In a study with adult onset SMA, the SMN gene was found to be deleted in all patients. These authors propose that there is genetic homogeneity between the clinically diverse adult onset form and childhood forms of the disease.  However, in our study the seven patients with adult onset SMA showed no deletions of the SMN or NAIP genes.
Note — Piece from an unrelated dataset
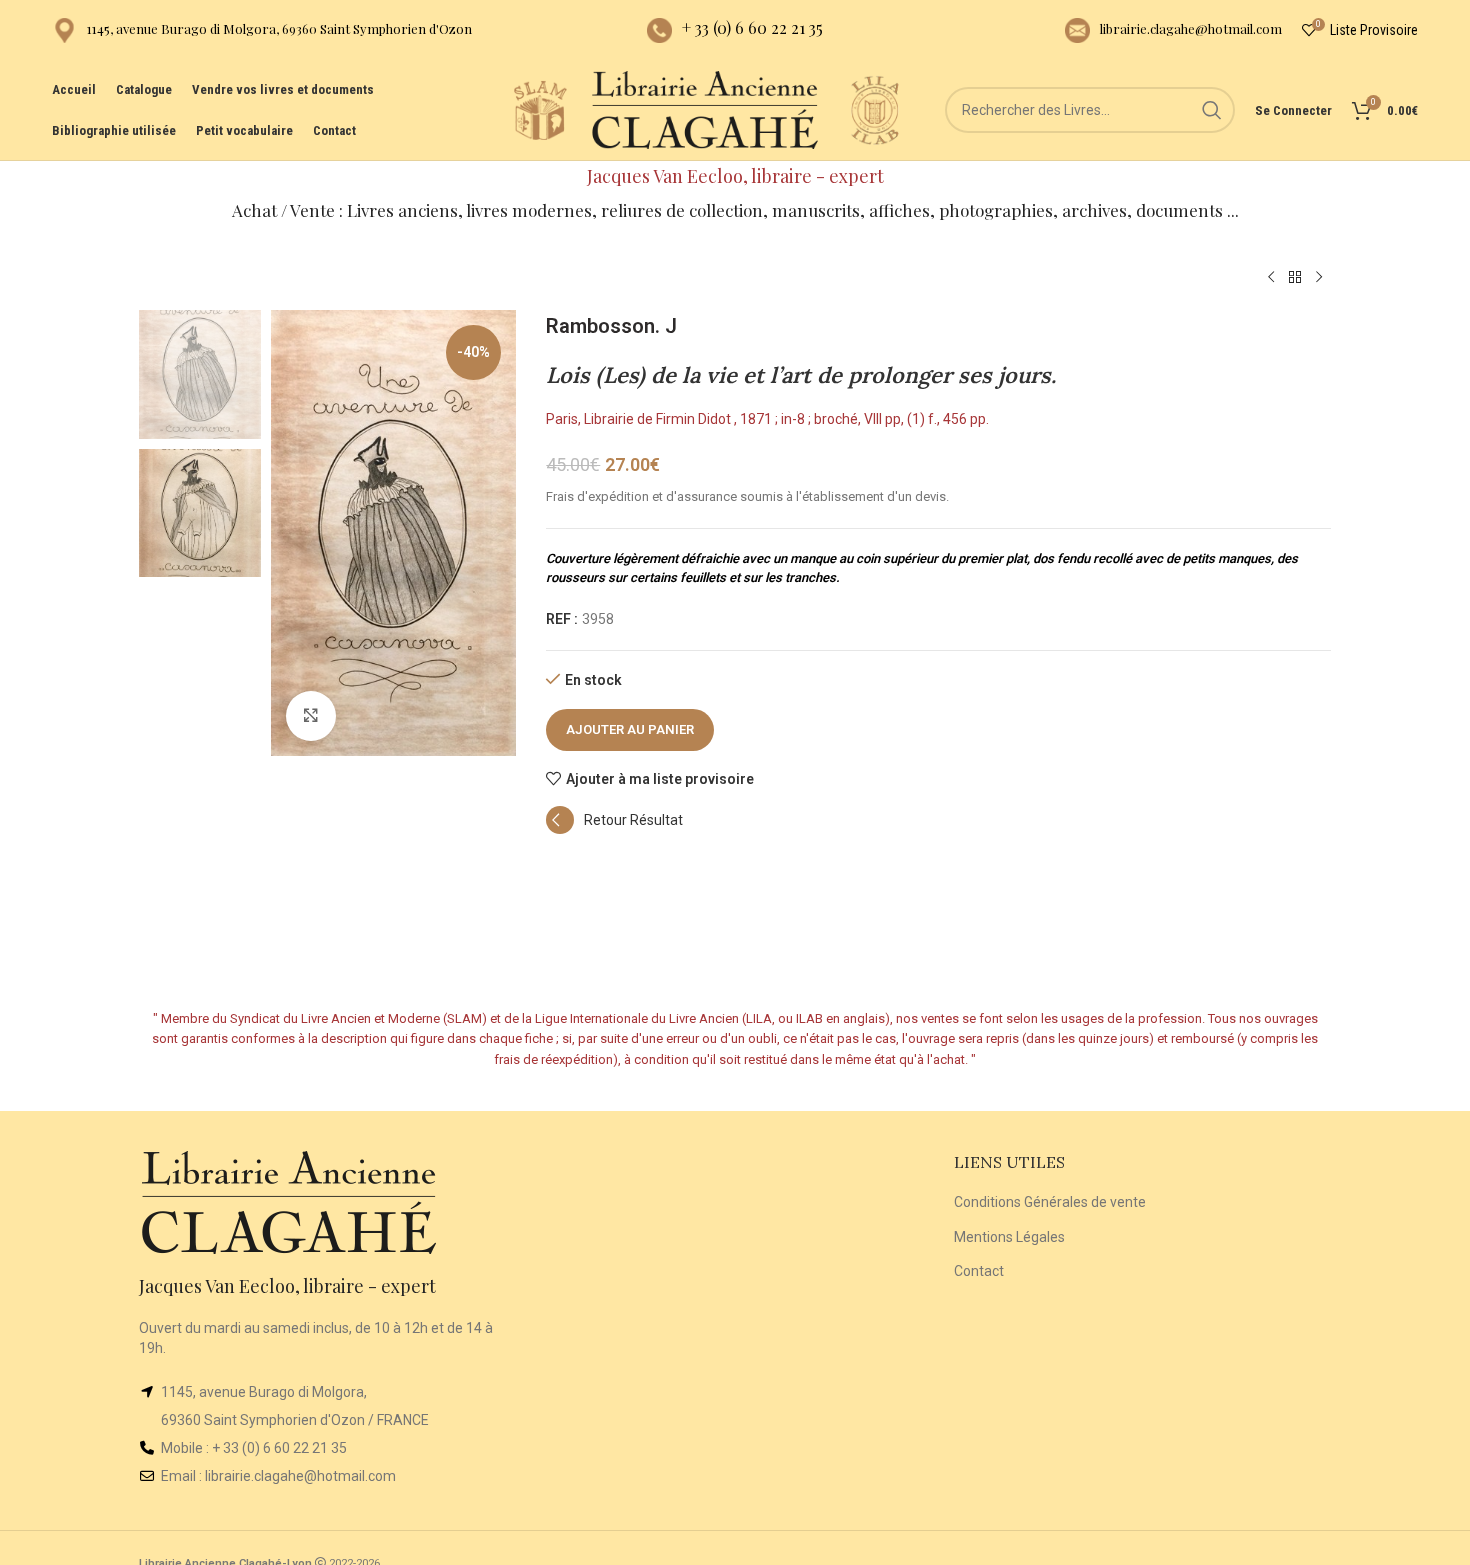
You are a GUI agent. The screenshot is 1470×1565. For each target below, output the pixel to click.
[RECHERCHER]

An attempt was made to correlate the pathological and genetic findings. However, it did not demonstrate a direct correlation in all; this could be due to mutations or gene conversions that are being reported to cause SMA. These iatrogenic mutations and gene conversions could also be a possible explanation for the low rates of detected deletions in our study. It is also possible that particularly among the SMA Type I patients there could have been non-SMA floppy infant cases included as clinical assessment was utilized in the majority. The current diagnostic method of SMA is predominantly by the use of invasive techniques like muscle biopsy which is not a preferred method of diagnosis for infants. The advantage of using the PCR method for diagnostics is that it is convenient and noninvasive and could be preferred in infants and young children. Further, this method of genetic testing can be used in conjunction with other markers for prenatal diagnosis.
The authors acknowledge the Indian Council of Medical Research (ICMR), New Delhi for financial support extended to the 'Central Molecular Genetics Laboratory for Neurology and Psychiatry'.